Das Wichtigste in Kürze

  • Das grösste Krankenhaus im Gazastreifen hat keinen Strom mehr und stellt den Betrieb ein.
  • IKRK-Chirurg Tom Potokar berichtet von wachsender Verzweiflung bei den Medizinern.
  • «Die Dinge entwickeln sich vom Schlechten zum Schlimmeren», erklärt er im Videotagebuch.

Palästinensischen Angaben zufolge hat das al-Shifa-Spital in Gaza-Stadt heute seinen Betrieb eingestellt. Demnach ist dem grössten Spital im Gazastreifen der Treibstoff ausgegangen – der Notstromgenerator könne nicht länger betrieben werden.

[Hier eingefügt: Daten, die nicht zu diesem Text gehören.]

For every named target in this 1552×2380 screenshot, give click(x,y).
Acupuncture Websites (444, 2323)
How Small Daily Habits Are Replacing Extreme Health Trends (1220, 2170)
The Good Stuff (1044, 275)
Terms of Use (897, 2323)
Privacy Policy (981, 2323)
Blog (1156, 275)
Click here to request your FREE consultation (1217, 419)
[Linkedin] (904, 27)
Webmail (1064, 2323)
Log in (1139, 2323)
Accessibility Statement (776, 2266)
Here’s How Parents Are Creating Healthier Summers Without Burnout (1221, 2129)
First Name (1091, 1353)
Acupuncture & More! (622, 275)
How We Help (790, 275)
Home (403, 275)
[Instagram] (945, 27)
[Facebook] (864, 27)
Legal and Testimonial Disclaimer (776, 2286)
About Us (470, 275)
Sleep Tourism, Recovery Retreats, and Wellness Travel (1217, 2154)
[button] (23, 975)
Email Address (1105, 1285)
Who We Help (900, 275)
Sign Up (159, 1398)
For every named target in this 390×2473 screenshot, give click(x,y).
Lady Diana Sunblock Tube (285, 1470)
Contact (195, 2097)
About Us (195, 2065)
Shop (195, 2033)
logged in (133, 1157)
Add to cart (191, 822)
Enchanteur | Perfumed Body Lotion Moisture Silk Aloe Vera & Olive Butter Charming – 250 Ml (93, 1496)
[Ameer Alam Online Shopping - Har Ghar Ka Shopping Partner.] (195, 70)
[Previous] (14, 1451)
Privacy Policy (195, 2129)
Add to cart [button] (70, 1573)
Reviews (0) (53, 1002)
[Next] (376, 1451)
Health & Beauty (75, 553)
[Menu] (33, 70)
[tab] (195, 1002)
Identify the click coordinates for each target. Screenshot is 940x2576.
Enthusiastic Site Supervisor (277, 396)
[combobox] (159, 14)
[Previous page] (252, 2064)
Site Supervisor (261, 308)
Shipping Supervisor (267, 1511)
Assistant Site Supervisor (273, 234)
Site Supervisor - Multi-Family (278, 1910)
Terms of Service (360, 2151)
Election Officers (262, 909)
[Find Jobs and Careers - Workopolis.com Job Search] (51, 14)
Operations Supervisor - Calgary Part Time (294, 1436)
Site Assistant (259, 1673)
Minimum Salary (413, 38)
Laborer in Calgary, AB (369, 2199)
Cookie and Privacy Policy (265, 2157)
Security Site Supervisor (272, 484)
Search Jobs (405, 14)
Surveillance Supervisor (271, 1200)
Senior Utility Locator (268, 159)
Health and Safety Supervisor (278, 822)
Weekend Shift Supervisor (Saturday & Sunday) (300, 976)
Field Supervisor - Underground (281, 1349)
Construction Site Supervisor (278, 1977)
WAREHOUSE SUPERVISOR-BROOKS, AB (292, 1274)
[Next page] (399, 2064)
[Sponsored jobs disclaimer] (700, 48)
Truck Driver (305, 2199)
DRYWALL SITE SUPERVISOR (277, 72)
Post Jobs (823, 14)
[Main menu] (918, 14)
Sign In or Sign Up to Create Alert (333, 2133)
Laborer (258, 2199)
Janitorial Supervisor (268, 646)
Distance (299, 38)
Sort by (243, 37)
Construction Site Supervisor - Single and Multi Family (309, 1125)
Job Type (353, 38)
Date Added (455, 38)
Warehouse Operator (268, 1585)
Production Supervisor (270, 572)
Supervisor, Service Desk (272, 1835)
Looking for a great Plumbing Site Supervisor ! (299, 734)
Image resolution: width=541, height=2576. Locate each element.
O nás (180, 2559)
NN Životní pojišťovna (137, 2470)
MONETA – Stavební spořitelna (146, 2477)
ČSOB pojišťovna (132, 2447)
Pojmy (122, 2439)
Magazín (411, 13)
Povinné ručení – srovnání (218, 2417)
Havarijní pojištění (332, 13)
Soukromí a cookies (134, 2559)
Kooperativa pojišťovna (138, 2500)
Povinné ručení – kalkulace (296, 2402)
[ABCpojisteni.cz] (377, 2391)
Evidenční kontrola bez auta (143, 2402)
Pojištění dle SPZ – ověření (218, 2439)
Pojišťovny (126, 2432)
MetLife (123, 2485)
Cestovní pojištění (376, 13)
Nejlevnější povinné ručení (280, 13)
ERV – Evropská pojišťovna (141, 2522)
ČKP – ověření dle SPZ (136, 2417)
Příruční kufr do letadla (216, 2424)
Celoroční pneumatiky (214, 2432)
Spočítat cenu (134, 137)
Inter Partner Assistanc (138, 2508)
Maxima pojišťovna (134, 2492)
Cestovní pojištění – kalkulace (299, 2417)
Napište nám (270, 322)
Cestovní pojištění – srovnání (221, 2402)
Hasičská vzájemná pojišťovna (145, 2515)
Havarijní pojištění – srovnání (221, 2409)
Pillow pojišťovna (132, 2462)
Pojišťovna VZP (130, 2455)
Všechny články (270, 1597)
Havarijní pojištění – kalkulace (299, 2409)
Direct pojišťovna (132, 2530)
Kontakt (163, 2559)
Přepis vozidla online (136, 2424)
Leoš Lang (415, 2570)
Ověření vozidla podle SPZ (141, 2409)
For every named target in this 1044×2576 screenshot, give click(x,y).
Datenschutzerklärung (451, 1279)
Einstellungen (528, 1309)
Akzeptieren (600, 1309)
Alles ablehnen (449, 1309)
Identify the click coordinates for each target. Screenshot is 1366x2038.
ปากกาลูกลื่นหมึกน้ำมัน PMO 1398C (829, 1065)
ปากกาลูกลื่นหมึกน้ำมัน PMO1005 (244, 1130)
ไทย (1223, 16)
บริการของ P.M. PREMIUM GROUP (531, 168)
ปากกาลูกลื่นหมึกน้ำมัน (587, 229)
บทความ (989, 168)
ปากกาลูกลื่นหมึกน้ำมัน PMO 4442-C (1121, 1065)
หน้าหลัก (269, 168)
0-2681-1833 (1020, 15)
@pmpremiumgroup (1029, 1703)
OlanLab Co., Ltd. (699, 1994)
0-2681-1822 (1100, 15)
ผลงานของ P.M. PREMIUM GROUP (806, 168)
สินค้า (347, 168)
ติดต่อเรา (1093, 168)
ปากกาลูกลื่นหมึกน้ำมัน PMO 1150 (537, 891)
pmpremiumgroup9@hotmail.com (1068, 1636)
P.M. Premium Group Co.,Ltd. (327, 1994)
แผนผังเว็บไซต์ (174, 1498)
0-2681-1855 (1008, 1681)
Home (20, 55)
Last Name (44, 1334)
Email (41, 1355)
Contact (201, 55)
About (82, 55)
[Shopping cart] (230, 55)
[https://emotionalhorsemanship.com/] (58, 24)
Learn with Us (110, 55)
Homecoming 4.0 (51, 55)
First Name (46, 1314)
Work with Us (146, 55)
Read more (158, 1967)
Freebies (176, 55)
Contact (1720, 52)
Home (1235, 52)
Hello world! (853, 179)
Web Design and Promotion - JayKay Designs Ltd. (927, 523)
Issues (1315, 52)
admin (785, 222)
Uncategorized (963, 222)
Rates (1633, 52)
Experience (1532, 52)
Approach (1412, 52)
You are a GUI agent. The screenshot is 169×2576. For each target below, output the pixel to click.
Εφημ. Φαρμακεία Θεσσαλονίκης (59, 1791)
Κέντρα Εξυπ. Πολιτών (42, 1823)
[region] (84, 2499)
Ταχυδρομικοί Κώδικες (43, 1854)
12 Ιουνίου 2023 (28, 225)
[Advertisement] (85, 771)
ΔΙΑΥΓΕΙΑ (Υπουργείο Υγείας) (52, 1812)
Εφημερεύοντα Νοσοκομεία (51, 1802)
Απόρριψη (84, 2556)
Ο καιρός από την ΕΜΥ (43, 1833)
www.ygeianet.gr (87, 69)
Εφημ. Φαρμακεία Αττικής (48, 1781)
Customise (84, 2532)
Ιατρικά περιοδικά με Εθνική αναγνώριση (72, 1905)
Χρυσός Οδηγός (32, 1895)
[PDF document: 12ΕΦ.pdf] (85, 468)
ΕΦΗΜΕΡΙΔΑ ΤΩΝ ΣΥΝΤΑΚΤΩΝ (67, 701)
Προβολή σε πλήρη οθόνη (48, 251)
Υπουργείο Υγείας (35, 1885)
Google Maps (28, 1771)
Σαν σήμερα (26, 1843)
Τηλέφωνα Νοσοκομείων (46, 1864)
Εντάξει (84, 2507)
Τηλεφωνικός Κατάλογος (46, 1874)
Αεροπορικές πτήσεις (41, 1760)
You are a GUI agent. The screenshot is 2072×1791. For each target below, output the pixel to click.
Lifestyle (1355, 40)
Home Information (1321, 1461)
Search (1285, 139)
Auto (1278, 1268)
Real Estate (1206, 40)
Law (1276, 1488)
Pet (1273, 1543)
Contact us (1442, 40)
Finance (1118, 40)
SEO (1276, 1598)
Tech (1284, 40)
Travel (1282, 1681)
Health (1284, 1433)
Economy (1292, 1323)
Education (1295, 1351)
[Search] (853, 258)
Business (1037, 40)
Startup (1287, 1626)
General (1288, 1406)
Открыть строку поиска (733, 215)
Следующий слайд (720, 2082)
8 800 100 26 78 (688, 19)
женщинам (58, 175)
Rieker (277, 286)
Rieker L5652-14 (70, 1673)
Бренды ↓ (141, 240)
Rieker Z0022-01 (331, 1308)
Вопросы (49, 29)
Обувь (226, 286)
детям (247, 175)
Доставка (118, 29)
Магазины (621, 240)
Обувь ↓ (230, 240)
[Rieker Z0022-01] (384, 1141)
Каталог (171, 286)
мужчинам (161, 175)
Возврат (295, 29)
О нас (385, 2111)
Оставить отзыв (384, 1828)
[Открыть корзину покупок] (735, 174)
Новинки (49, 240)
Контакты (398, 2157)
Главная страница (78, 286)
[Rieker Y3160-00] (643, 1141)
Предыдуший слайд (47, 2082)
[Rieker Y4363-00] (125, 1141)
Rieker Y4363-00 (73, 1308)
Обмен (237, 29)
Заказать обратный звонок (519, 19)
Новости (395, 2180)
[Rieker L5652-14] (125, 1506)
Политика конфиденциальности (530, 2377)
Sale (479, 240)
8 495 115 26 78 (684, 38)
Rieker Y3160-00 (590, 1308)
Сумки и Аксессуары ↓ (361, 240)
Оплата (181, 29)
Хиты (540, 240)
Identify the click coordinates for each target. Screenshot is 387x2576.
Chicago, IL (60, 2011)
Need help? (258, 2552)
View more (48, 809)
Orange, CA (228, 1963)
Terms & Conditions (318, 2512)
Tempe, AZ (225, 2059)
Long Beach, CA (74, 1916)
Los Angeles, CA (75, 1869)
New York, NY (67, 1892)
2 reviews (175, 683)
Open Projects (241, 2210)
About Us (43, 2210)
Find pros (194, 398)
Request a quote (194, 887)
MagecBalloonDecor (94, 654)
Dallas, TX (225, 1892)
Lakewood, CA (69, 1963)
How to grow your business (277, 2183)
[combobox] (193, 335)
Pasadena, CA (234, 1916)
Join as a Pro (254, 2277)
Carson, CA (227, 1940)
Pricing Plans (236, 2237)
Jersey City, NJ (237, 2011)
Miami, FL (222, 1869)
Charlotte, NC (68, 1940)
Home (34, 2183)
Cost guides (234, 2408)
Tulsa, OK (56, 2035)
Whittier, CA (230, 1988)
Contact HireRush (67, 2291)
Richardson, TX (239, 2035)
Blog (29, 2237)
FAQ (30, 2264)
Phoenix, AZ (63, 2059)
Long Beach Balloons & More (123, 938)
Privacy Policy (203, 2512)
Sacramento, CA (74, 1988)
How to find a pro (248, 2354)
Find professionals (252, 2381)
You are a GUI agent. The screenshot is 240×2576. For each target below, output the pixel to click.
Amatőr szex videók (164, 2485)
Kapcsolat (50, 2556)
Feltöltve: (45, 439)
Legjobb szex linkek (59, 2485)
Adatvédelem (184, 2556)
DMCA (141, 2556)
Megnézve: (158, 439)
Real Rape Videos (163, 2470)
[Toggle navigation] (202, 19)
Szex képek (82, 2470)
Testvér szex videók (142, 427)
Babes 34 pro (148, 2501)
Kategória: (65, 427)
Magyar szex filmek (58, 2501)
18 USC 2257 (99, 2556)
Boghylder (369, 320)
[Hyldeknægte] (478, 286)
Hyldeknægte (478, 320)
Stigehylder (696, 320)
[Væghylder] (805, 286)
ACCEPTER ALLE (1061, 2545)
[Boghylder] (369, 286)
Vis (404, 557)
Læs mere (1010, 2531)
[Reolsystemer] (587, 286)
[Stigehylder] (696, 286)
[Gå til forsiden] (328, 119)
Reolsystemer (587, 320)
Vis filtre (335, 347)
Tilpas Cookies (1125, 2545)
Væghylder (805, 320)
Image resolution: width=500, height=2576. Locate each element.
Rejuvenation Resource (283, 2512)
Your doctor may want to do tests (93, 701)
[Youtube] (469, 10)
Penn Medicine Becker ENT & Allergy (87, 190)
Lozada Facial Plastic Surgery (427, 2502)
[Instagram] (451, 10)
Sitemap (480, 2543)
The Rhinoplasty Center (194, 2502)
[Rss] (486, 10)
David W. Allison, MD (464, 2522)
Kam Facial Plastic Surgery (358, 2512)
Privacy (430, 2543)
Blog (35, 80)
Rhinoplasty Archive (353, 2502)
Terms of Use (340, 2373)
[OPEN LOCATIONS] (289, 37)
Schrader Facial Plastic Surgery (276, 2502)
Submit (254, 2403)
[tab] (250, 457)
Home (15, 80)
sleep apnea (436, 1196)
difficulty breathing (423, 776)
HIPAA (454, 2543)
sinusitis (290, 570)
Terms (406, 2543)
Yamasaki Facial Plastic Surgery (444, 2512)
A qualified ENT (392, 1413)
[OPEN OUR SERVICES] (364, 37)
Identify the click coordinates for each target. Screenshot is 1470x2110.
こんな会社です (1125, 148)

Allgemein ist die medizinische Versorgungslage im Kriegsgebiet prekär: Bereits am Freitag hatte die Weltgesundheitsorganisation (WHO) mitgeteilt, dass 20 der 36 Krankenhäuser in Gaza nicht mehr betrieben werden könnten.

Israel-Krieg Gaza Gesundheitssystem
Das al-Shifa-Spital in Gaza-Stadt hat keinen Strom mehr: Die grösste Klinik im Gazastreifen musste heute den Betrieb einstellen. (Archivbild) - keystone

Laut einem Mediziner des al-Shifa-Spitals soll inzwischen gar nur noch eine einzige Klinik in Betrieb sein: Das al-Ahli-Krankenhaus, das jüngst in den Schlagzeilen stand, nachdem es vermutlich von einer fehlgezündeten palästinensischen Rakete getroffen wurde.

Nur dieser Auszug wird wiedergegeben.